[start of Selected passage]
You are reading the older HTML site
Liquid Resolution CD Cleaner and Enhancer
as reviewed by Larry Cox
This is my follow-up to Robert Levi's article about the Liquid Resolution CD/DVD/HD-DVD Cleaner and Enhancer System. CD cleaners like Liquid Resolution have been around for a long time, and I've tried quite a few of them, with varying results. I've been using the excellent Discsolution for the past seven years. It is an easy-to-use formula that emulsifies the tissues I use to clean CDs, meaning that I do not have to clean in strokes from the inside to the outside of the disc. Discsolutioned CDs sound louder and have greater focus and musicality. Alas, Discsolution's formula died with its inventor, so it is no longer available. Some of my CDs have also been treated with bits of foil from Peter and May Belt. I tried this procedure years ago, and never got around to removing the foil. At the time, it seemed to have an effect, but until this review, I hadn't given it any further thought
To test the Liquid Resolution cleaner, I used The Commitments soundtrack, because I had two copies. One copy had the Belt foil, the other was untreated. Neither had been cleaned for over a year. When my wife and I listened to the Belt and non-Belt CDs, the Belt CD sounded slightly better. Next we cleaned both CDs with Discsolution. This improved the clarity of both. The bass started and stopped more quickly, midband performance was more vivid and transparent, and the top end lost a bit of spittiness. The Belt-ed CD again sounded more pleasant, rounder, and slightly fuller.
Then we tried the Liquid Resolution cleaner on both CDs. Both sounded even more clear and clean, as if we'd moved closer to the musical event. This was quite impressive, especially since I'd been so satisfied with the Discsolution. The most surprising thing was that our preference shifted dramatically toward the non-Belt CD. Although the Belt CD had previously sounded fuller and rounder, it sounded diffuse under the more powerful microscope of the Liquid Resolution treatment.
I tried Liquid Resolution on many CDs. On Shawn Colvin's "Sunny Came Home," from A Few Small Repairs, her voice had more body and clarity, and lost its wispiness without changing register or losing its femininity. On "Boracho #1," from Flaco Jimenez' Buena Suerte, Señorita, the reedy quality of his accordion was better delineated, and infused with more body and tone. On Pepe and The Bottle Blondes' "Unnamed," there was in increase in clarity, but to my surprise, the somewhat breathy quality of the female singers didn't improve much. However, on "Rumba de 5 Kilos," the acoustic guitar gained a burnished, lit-from-within quality, and the rhythmic qualities of the track were improved.
[end of Selected passage]
[start of Material shown]
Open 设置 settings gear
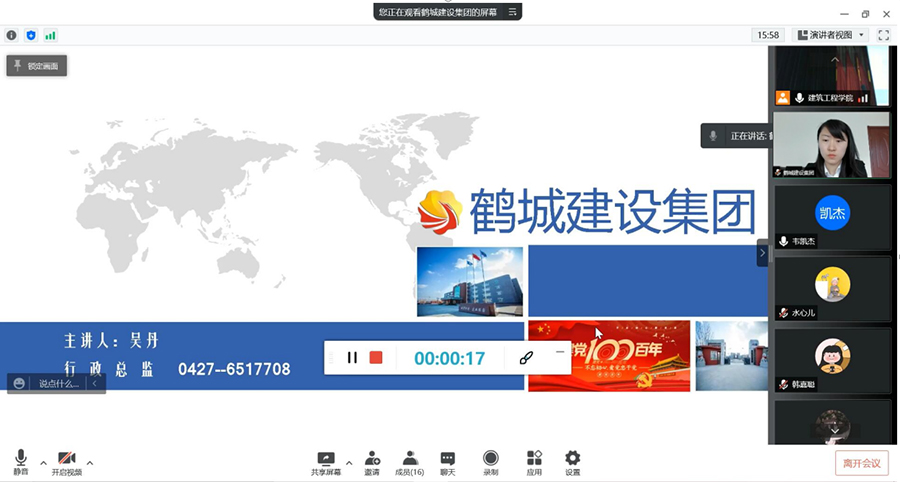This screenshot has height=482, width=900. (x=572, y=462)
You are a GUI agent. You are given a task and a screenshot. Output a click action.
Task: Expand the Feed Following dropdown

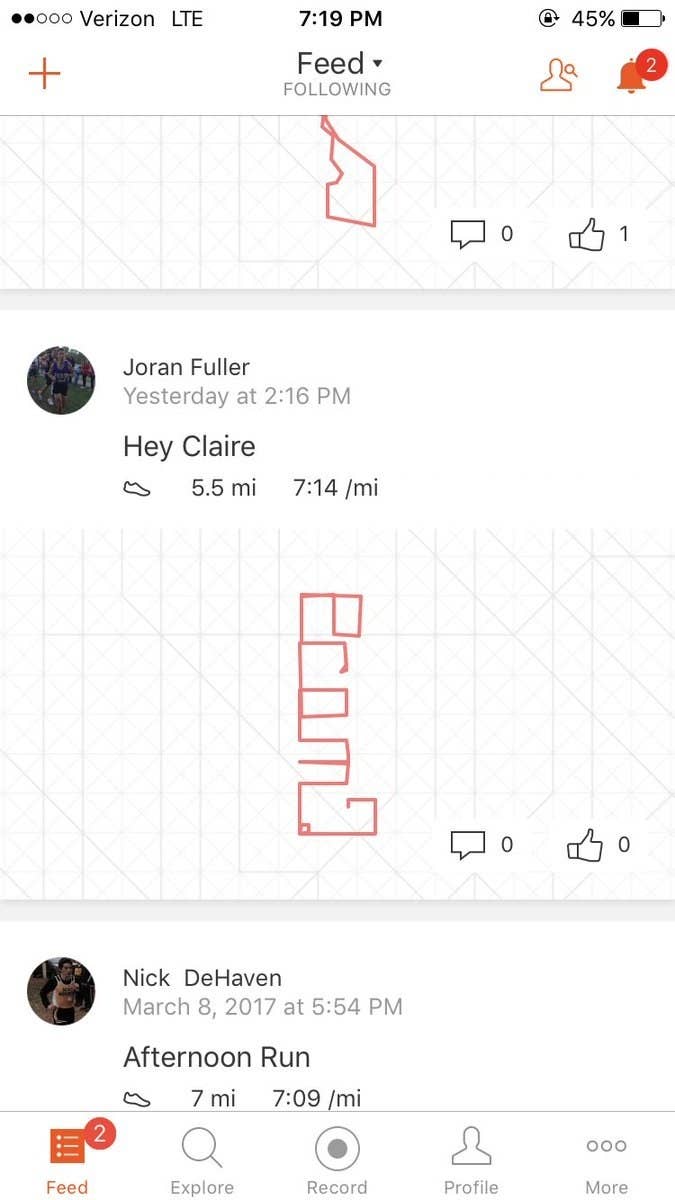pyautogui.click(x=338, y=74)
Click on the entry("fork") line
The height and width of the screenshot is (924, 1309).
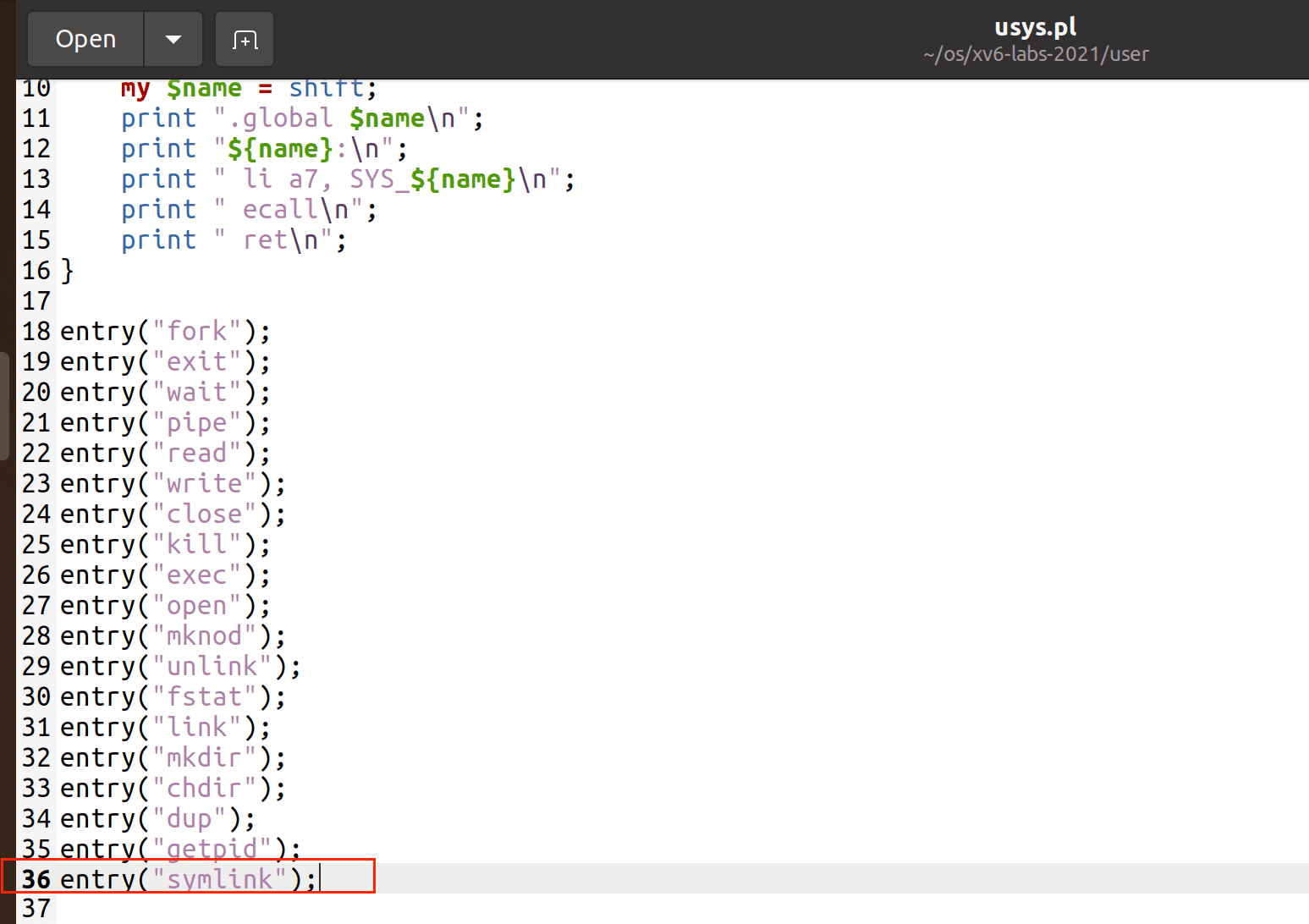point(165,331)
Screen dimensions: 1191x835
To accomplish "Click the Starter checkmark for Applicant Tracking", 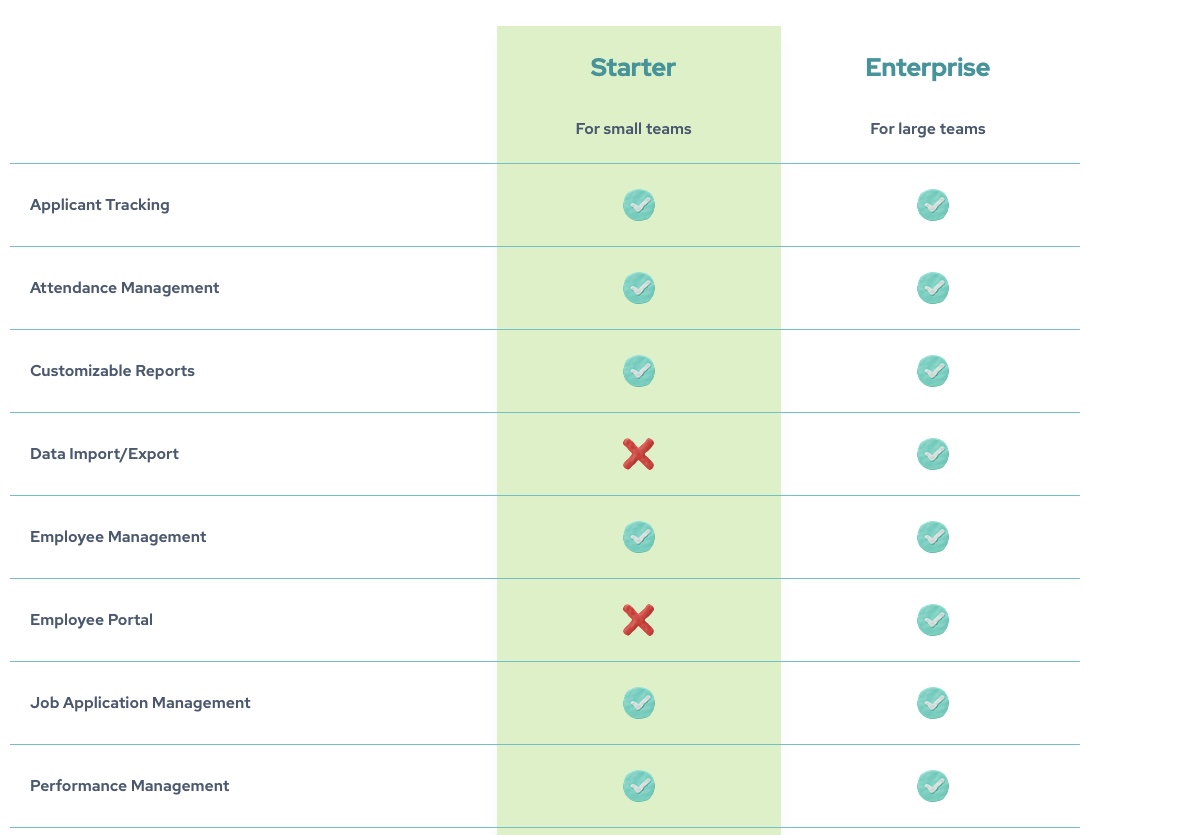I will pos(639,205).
[end of Material shown]
[start of Material shown]
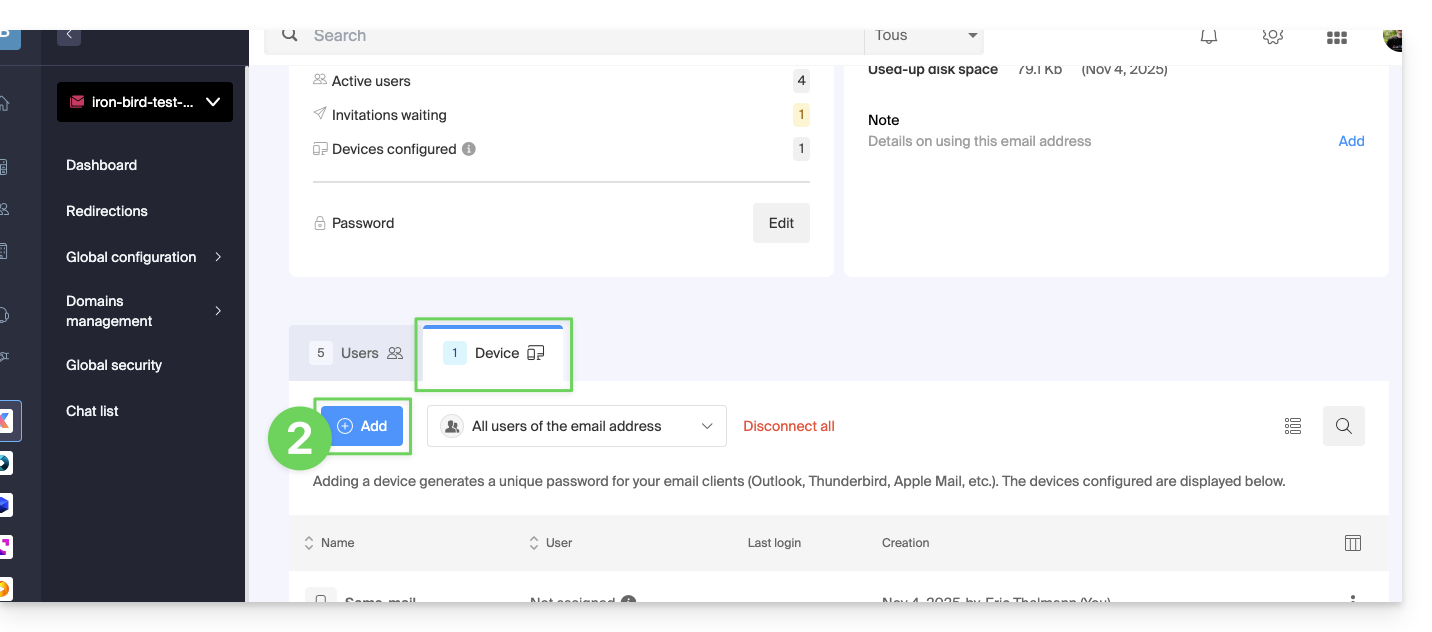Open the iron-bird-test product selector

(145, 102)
[end of Material shown]
[start of Material shown]
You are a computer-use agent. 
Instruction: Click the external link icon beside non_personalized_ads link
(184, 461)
[end of Material shown]
== What this task involves ==
In the Liquid Resolution review above, why did the reviewer use The Commitments soundtrack to test the cleaner? Answer in one to three sentences.

== Answer to the exercise ==
The reviewer used it because he had two copies. One copy had been treated with the Belt foil and the other was untreated.